1998_06_june_leader06jun hall and aranda

After numerous inquiries into ACT land and planning and numerous recommendations, governments do not seem to learn. The pattern seems to be that a single developer puts up an idea which usually involves public assets in one form or another being transferred to the developer and the developer building something and selling it for a profit. The public asset can be raw land, existing public space, or the extra value created when permission is granted to change land use. Typically, the developer puts up a plan which involves extracting the maximum dollar in the short which usually means development densities so much higher than the surrounding built form as to be out of balance. Invariably, proposals come from single developers and go directly to the government with little initial public input. Invariably, they seek to capture value added by existing development.

It is a sad and misguided pattern which usually causes more political heartburn for whatever government is in power than the jobs created are worth. It is also bad for the city because a lot of the development is unsustainable or the price in residential amenity is too great.

The latest planning fiascoes have been Hall and Aranda. The hall fiasco began when developer Derek Whitcombe proposed a rural-residential development. The ACT Government signed a joint venture arrangement. Community anger flared and it transpired that Mr Whitcombe did not have the authority to deal with all the land in the proposed development. That gave the Government an out, so it terminated the agreement, nonetheless picking up all the costs. A fairly week motion in the Legislative Assembly expressing grave concern was lost. Independent Michael Moore, hitherto a champion of due process in planning, voted with the Government. It seems he has taken on board the Government’s past actions as well as future ones.
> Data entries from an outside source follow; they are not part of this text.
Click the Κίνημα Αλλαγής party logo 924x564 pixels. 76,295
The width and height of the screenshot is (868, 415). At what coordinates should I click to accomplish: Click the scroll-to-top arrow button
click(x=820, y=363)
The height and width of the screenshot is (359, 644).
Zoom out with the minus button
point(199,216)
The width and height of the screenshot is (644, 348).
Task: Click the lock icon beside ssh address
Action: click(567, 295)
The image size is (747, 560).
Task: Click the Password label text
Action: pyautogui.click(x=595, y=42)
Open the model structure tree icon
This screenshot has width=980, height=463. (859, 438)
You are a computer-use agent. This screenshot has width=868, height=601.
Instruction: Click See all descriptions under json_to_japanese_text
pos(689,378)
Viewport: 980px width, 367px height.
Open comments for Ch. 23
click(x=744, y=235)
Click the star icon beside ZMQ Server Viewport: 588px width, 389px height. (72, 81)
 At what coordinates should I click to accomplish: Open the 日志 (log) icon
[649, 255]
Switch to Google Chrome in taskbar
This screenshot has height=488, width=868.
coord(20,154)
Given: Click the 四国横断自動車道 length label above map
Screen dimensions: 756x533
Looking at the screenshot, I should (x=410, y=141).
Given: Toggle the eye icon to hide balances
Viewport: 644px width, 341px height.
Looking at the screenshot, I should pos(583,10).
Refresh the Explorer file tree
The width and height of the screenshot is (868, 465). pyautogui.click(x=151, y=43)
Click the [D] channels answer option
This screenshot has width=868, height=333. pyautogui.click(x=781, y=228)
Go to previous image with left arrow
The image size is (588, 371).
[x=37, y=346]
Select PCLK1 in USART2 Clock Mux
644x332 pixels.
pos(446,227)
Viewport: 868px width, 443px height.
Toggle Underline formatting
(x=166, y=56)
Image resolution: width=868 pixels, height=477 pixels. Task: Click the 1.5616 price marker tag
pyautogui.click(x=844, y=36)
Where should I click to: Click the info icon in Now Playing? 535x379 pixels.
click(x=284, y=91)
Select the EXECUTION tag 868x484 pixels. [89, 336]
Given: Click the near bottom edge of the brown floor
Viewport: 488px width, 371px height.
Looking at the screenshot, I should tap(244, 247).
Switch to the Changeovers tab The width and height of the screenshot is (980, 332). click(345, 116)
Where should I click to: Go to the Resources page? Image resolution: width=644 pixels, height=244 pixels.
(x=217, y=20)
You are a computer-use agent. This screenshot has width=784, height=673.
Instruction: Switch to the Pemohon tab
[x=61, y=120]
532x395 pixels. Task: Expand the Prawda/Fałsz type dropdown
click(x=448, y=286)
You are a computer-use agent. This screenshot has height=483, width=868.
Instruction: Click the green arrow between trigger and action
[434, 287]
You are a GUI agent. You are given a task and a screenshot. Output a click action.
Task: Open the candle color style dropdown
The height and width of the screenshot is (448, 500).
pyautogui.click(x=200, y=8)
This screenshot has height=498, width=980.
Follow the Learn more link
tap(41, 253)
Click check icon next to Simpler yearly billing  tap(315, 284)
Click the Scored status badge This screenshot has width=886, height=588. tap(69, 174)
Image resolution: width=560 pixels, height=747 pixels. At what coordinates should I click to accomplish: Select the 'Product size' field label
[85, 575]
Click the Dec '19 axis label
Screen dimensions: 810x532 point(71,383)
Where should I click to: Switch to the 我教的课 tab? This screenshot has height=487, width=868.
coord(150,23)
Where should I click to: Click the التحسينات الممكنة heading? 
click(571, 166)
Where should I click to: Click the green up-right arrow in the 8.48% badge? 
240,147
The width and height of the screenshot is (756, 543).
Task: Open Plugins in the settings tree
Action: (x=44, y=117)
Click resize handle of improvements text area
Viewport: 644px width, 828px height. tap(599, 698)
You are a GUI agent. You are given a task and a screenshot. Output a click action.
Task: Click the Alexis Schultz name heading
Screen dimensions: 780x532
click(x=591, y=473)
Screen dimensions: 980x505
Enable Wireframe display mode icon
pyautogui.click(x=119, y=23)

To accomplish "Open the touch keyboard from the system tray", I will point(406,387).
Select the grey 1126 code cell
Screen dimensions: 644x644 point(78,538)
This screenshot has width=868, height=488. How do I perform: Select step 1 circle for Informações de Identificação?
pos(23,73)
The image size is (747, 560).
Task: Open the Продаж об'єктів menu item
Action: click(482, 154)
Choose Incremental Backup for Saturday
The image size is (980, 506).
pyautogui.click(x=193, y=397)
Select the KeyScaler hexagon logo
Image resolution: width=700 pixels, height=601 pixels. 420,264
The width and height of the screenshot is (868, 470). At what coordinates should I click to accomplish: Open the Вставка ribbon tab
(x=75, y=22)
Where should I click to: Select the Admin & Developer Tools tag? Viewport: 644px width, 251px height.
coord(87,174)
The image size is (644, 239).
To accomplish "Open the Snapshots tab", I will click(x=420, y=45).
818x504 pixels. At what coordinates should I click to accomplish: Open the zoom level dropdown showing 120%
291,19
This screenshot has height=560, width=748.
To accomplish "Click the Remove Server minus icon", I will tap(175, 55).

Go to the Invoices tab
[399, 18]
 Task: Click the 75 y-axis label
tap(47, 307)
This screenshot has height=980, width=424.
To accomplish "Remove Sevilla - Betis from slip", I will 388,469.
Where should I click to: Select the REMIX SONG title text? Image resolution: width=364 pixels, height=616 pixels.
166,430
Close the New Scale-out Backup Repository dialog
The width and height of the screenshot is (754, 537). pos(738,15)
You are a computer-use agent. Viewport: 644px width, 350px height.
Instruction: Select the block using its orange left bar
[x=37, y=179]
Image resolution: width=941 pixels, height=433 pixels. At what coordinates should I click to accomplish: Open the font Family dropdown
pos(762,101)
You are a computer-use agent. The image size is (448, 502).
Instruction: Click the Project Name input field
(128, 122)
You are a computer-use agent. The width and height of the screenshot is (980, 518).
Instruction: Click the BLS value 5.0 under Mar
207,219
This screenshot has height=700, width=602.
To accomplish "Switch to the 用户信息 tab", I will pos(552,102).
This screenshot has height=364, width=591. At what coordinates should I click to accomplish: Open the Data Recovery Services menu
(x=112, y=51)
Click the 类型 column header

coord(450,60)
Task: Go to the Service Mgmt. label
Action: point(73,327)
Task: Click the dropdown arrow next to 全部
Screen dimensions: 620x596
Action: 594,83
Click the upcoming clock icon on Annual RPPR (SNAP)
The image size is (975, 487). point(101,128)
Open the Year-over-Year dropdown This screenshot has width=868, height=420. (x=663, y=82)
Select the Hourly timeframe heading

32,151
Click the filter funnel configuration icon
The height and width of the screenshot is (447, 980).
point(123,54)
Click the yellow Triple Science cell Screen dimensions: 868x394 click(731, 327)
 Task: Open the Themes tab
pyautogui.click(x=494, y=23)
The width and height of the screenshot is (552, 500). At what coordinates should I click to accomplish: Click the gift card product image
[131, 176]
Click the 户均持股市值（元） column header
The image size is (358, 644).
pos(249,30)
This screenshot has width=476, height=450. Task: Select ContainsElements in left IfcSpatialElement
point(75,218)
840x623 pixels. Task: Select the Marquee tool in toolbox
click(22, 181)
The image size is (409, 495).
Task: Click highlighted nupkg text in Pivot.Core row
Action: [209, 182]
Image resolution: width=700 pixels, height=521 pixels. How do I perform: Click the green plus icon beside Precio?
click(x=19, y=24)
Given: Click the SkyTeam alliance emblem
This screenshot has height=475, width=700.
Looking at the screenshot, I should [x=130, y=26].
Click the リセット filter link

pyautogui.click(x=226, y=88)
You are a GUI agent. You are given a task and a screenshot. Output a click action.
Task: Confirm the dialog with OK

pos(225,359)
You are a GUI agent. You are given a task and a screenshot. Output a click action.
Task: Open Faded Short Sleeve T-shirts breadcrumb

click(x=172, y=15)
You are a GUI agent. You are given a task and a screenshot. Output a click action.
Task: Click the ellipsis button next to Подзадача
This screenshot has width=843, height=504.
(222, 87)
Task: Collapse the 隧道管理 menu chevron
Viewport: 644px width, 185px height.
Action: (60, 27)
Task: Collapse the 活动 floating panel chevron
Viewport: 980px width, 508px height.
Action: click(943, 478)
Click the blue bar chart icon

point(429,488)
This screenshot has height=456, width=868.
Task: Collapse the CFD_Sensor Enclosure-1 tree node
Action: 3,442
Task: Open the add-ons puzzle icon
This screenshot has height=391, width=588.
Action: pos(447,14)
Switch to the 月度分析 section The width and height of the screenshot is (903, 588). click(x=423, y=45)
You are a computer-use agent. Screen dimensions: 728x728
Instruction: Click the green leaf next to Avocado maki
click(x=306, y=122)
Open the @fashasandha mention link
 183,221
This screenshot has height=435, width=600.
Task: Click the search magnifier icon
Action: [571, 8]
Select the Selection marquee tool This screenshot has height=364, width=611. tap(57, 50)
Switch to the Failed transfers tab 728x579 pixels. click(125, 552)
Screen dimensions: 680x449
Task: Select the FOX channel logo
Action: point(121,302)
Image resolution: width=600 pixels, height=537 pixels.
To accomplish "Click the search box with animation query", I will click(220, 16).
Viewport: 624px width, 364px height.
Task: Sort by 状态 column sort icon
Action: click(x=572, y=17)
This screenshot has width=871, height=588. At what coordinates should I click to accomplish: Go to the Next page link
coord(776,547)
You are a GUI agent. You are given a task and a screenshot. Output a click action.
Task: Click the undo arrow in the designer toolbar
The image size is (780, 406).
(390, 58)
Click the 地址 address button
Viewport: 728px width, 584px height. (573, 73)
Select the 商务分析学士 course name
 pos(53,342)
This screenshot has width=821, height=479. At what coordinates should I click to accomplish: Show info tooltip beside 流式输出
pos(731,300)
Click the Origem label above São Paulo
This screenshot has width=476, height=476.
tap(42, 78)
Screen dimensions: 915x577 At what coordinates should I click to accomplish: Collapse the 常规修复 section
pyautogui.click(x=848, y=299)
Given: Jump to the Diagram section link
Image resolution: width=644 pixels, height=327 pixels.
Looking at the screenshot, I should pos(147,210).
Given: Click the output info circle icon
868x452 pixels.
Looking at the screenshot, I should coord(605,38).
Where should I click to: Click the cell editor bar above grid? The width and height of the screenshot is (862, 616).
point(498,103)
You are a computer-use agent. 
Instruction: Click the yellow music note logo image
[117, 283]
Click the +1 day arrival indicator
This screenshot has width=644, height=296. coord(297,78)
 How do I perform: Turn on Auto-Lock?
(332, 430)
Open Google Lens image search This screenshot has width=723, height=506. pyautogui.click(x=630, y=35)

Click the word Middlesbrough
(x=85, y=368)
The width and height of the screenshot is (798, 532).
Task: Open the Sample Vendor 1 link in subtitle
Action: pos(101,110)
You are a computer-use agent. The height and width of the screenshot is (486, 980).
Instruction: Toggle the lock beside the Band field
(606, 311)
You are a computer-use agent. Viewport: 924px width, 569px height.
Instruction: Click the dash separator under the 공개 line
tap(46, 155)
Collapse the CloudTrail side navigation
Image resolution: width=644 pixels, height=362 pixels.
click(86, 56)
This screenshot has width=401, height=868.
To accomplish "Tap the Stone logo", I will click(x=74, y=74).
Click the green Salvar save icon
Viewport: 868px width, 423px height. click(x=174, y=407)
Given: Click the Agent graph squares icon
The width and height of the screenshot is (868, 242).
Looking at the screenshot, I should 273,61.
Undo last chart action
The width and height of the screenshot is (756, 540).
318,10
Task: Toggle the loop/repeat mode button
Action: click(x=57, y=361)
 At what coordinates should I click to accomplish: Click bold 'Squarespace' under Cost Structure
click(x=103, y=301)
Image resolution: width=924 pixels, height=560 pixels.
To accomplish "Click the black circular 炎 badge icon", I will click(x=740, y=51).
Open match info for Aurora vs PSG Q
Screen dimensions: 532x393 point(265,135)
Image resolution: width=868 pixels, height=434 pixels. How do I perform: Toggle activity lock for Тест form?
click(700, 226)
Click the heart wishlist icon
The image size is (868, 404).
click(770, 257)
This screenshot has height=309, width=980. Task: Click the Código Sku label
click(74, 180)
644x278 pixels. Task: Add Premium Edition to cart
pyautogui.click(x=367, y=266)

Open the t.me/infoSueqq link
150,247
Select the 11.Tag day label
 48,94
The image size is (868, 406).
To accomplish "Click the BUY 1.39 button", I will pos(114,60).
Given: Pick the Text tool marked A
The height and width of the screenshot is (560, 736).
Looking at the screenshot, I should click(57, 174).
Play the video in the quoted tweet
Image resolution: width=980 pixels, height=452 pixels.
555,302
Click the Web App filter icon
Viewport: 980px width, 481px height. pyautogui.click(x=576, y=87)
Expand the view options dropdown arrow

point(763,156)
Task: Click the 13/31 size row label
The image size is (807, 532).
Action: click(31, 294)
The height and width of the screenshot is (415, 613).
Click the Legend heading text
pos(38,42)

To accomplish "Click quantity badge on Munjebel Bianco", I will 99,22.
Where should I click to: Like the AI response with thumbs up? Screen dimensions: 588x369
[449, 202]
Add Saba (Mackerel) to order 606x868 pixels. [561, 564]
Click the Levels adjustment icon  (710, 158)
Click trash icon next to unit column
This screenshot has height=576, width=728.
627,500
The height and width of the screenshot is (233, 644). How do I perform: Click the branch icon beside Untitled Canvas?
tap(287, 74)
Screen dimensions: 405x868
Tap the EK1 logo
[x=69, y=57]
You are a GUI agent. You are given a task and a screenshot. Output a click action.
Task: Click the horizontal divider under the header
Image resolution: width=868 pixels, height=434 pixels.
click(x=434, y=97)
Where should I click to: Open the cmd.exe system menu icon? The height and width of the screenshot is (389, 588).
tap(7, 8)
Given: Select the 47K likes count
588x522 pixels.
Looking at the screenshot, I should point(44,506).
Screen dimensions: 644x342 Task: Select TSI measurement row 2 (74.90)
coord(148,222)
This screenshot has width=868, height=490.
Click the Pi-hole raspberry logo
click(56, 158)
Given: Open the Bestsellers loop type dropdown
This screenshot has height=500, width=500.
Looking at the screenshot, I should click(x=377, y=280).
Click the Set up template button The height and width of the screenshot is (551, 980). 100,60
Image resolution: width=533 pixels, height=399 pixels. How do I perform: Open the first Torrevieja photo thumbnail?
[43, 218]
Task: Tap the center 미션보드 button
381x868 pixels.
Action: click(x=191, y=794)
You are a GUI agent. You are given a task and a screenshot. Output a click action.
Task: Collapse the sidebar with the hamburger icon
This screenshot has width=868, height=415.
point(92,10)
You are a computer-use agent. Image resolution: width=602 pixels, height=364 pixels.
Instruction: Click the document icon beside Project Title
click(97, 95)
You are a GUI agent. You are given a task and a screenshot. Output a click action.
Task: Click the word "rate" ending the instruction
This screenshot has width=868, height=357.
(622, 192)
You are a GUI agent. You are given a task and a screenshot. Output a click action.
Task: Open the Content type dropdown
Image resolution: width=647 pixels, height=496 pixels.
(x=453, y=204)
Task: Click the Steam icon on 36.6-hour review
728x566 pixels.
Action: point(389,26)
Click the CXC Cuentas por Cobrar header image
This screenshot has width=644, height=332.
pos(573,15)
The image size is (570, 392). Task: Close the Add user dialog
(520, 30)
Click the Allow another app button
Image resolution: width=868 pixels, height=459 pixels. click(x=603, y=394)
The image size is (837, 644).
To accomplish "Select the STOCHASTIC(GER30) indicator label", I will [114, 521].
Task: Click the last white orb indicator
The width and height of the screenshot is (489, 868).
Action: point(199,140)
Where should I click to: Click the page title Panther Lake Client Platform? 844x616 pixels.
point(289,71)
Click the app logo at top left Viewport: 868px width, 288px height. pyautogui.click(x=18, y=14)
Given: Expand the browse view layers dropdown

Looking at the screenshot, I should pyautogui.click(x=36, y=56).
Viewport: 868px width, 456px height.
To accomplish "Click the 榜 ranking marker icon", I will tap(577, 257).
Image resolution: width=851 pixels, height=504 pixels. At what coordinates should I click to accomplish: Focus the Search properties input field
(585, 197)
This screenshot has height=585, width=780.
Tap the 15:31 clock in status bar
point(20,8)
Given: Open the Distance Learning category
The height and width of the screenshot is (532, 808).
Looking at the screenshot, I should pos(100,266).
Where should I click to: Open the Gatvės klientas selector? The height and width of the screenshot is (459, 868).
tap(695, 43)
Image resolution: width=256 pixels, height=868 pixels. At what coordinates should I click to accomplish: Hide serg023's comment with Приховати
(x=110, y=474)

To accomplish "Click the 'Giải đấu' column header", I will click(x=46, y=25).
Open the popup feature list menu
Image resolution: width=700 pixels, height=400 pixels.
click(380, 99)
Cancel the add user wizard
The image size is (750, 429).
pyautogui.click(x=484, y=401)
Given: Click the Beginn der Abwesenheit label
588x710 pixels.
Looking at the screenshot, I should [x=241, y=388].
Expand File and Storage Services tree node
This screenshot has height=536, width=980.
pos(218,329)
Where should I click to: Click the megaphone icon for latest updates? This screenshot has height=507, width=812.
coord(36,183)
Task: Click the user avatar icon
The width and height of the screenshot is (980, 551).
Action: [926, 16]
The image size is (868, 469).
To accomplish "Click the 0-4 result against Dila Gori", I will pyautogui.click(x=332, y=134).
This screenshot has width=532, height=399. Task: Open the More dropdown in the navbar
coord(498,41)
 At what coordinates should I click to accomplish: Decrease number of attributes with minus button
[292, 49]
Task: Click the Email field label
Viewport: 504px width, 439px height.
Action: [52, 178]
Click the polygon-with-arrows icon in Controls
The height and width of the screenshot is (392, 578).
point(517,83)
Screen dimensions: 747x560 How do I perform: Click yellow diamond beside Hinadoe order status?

There was never any open discussion about whether rural-residential development was desirable near Hall. No open tendering process. No community involvement until after the deal was signed.

Aside from the lost money, the upshot is Government is to push ahead with a rural-residential policy as a face-saver, in the face of opposition from the residents of Hall and without any inquiry as to whether it is a worthwhile in the long term.

The other fiasco is the development at Aranda shops. Urban renewal is

Desirable, but in context and to scale. Cramming 28 residential units and 600 square metres of commercial space in the Aranda shopping centre is absurdly out of proportion. Residents are justly irate. Inevitably they will exert political and legal pressure for change and usually get some — witness the Turner development.

Governments and developers would save themselves a lot of agony and cost if they engaged in more sympathetic projects with more open processes, instead of trying to secretly push through development which are obviously going to cause widespread dissent.

Residents should be able to expect governments to look after their interests in a balanced way and should not have to be eternally on the watch.

It can be done properly. There have been exceptions to the envelope-pushing trend. Most of the buildings housing hi-tech industries have been welcome changes of land use with government underwriting. So far the Kingston foreshore development looks promising, probably because the project is not developer driven and there is no immediate pressure to redevelop.

There is no need for any more Arandas or Halls.